┏━━
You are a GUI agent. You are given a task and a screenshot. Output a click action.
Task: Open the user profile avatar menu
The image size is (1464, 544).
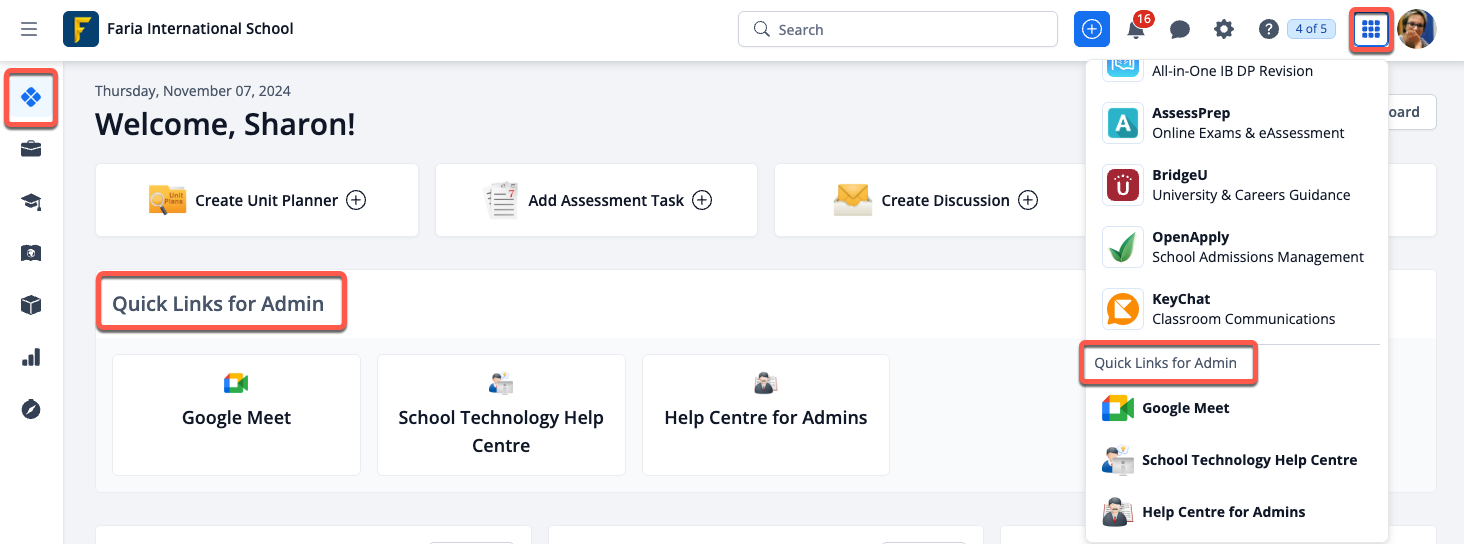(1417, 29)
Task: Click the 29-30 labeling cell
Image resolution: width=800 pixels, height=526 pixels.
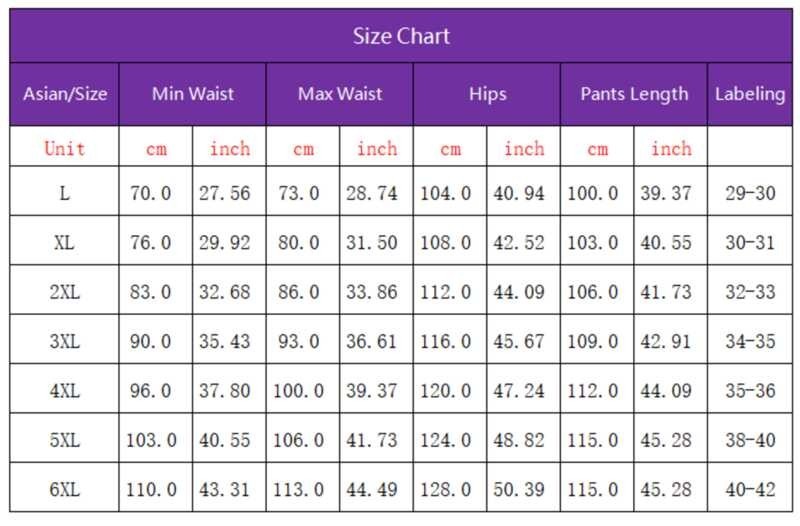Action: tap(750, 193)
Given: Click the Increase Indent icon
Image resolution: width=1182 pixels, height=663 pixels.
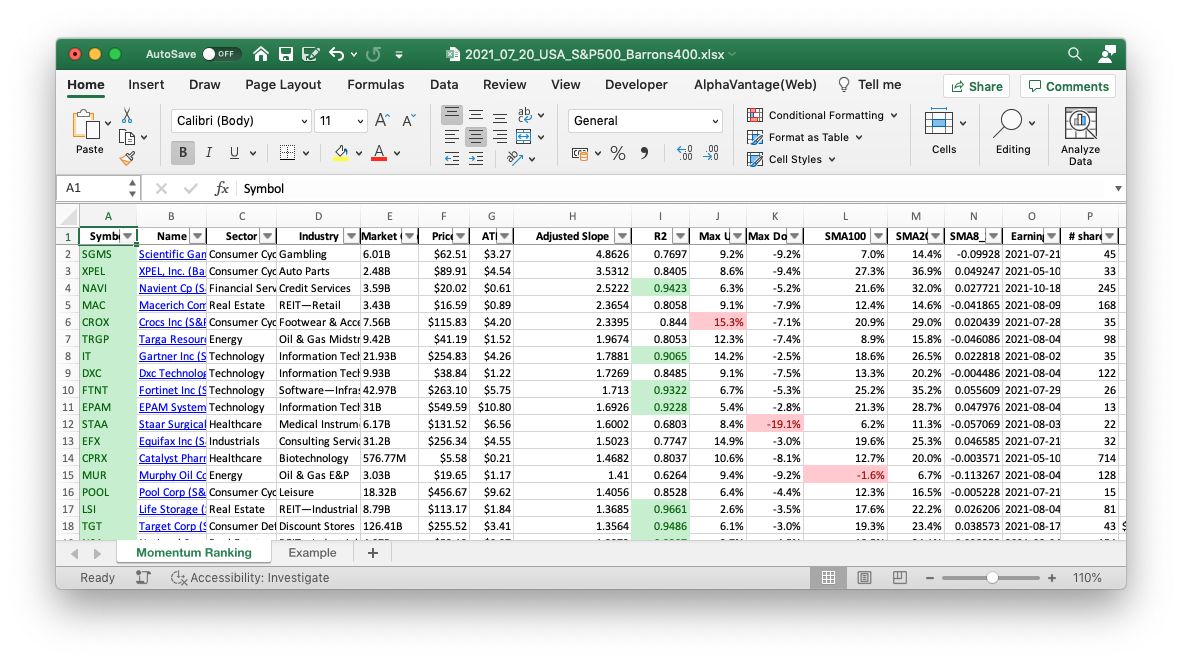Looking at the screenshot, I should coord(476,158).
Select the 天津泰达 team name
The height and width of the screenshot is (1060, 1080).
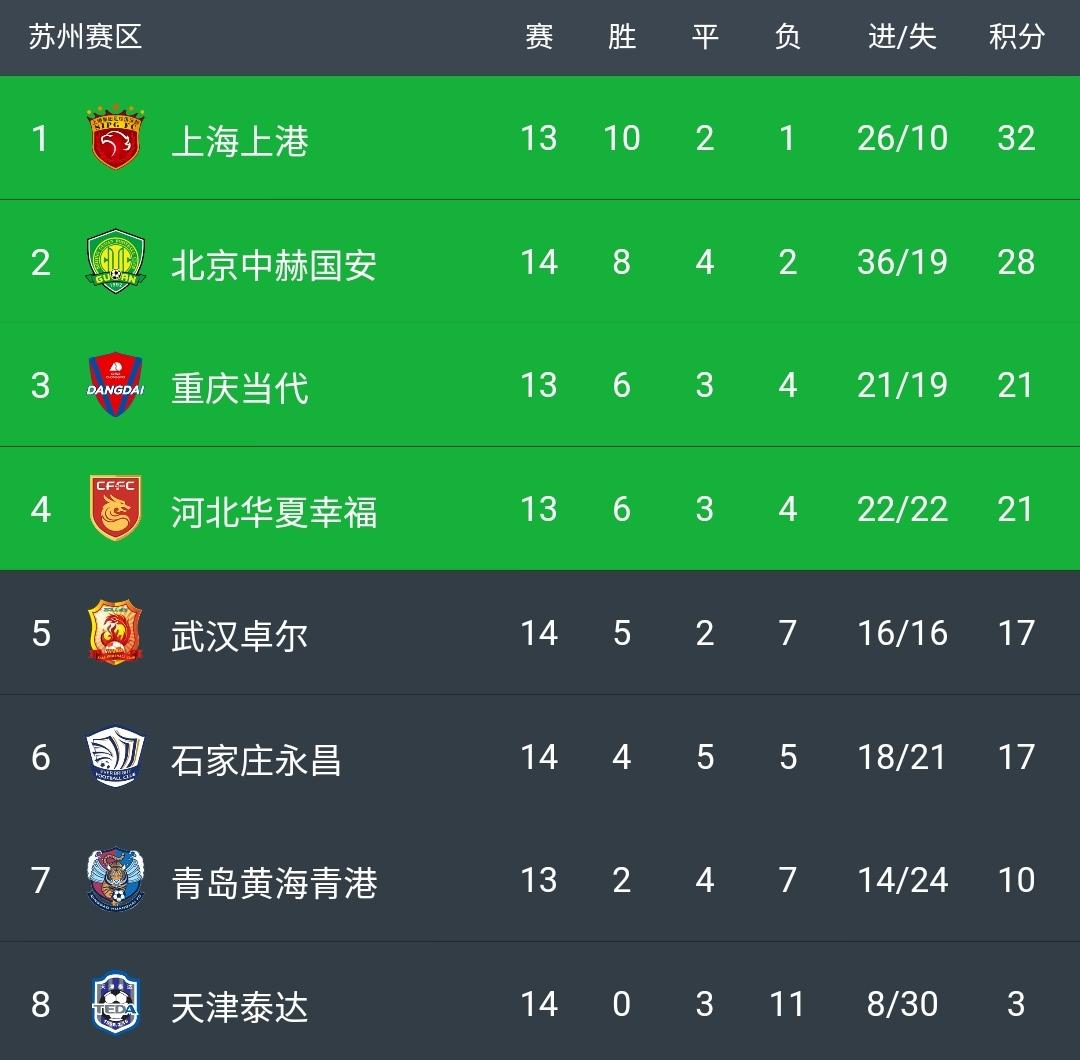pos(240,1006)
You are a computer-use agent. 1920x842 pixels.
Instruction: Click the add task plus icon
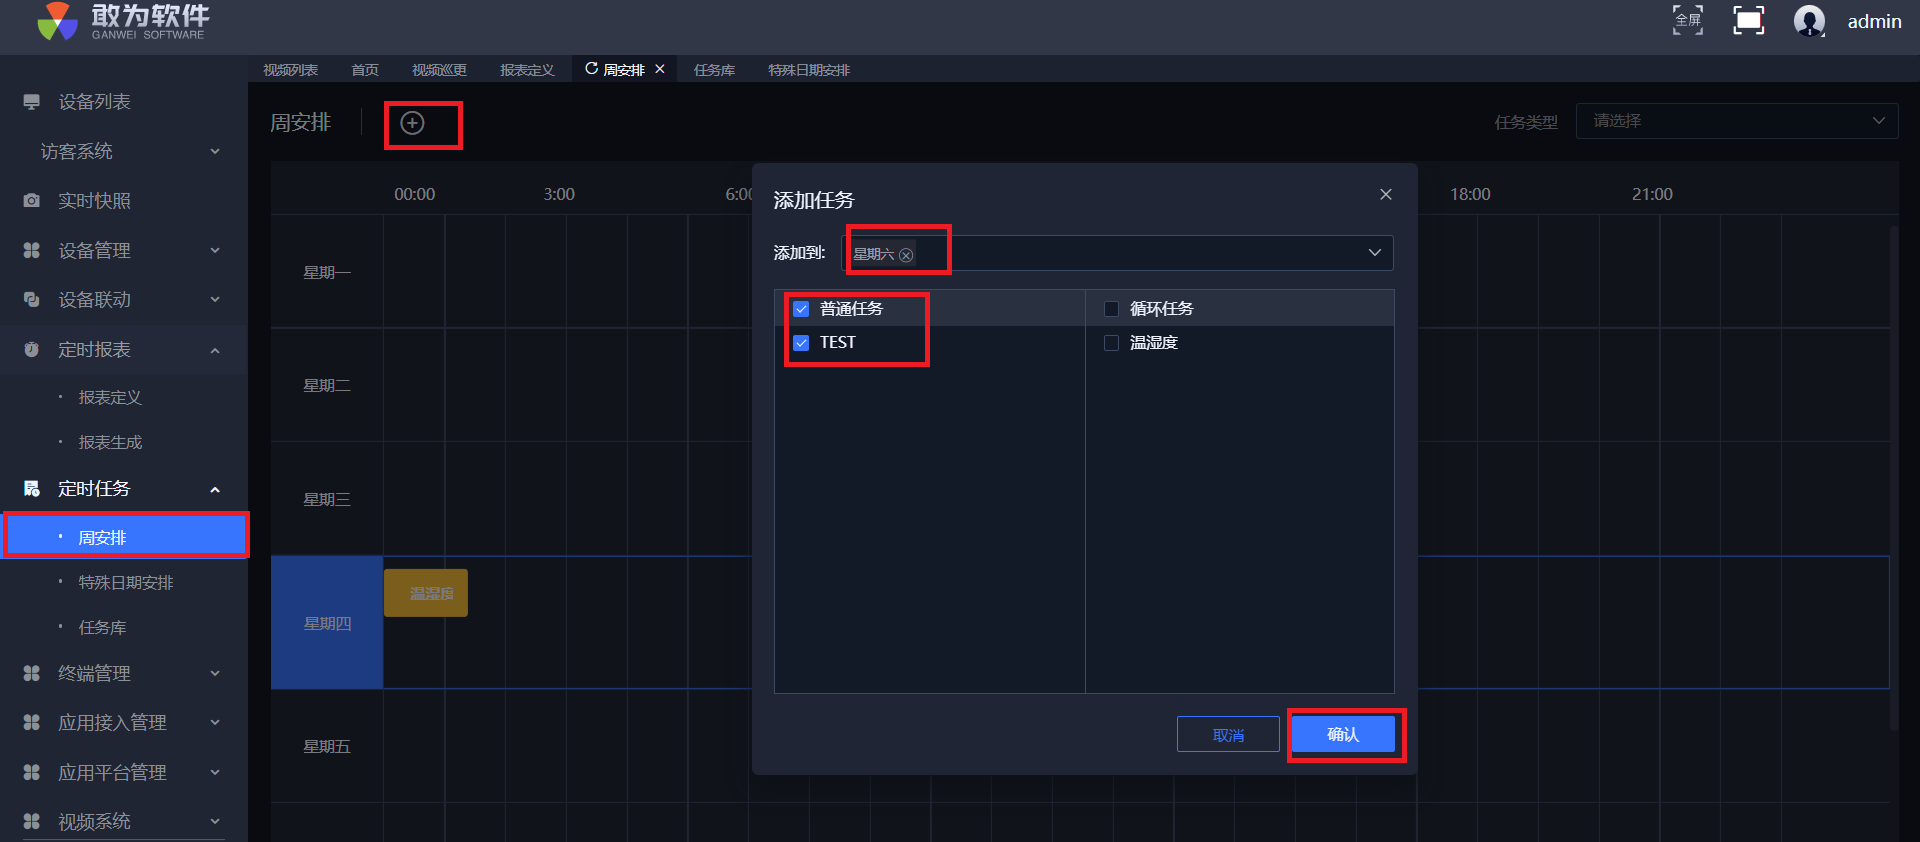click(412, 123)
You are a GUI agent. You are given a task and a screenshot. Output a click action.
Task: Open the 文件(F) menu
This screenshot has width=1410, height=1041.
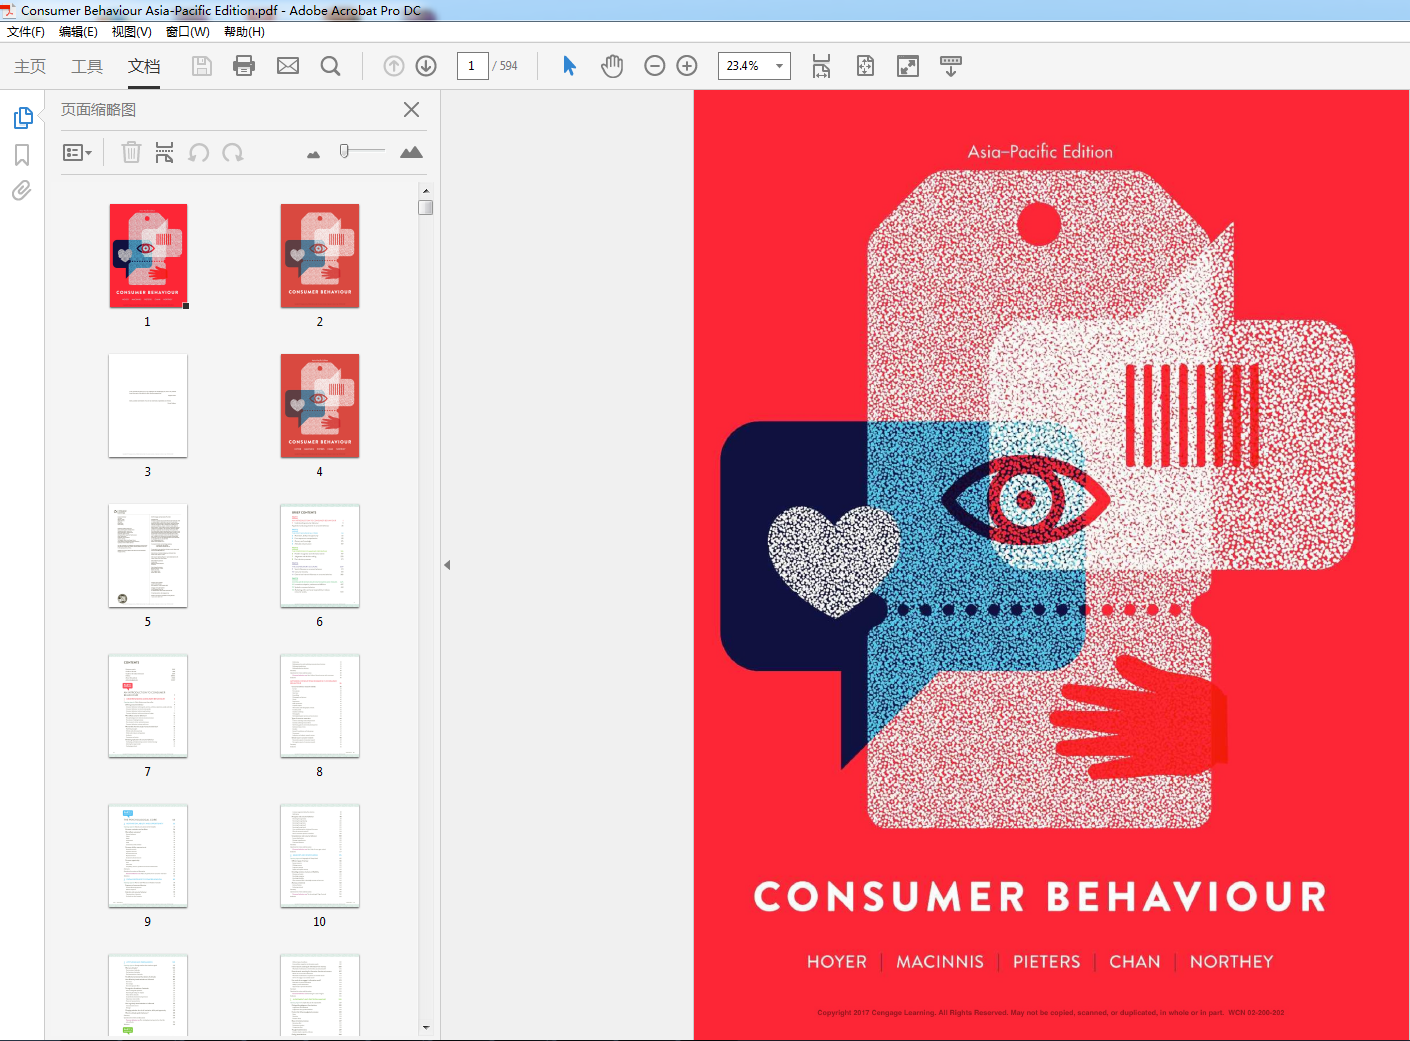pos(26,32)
┗━━
Retype every one of the lines above word for word, and leave the pictures out of your copy.

You are a GUI agent. You are given a task and a screenshot. Output a click action.
Task: Open the user profile avatar menu
The image size is (1464, 544).
(1417, 29)
Task: Click the 29-30 labeling cell
Image resolution: width=800 pixels, height=526 pixels.
Action: tap(750, 193)
Given: Click the Increase Indent icon
Image resolution: width=1182 pixels, height=663 pixels.
Looking at the screenshot, I should coord(476,158).
Select the 天津泰达 team name
The height and width of the screenshot is (1060, 1080).
pos(240,1006)
You are a computer-use agent. 1920x842 pixels.
Instruction: Click the add task plus icon
click(412, 123)
You are a GUI agent. You are given a task and a screenshot. Output a click action.
Task: Open the 文件(F) menu
This screenshot has width=1410, height=1041.
pos(26,32)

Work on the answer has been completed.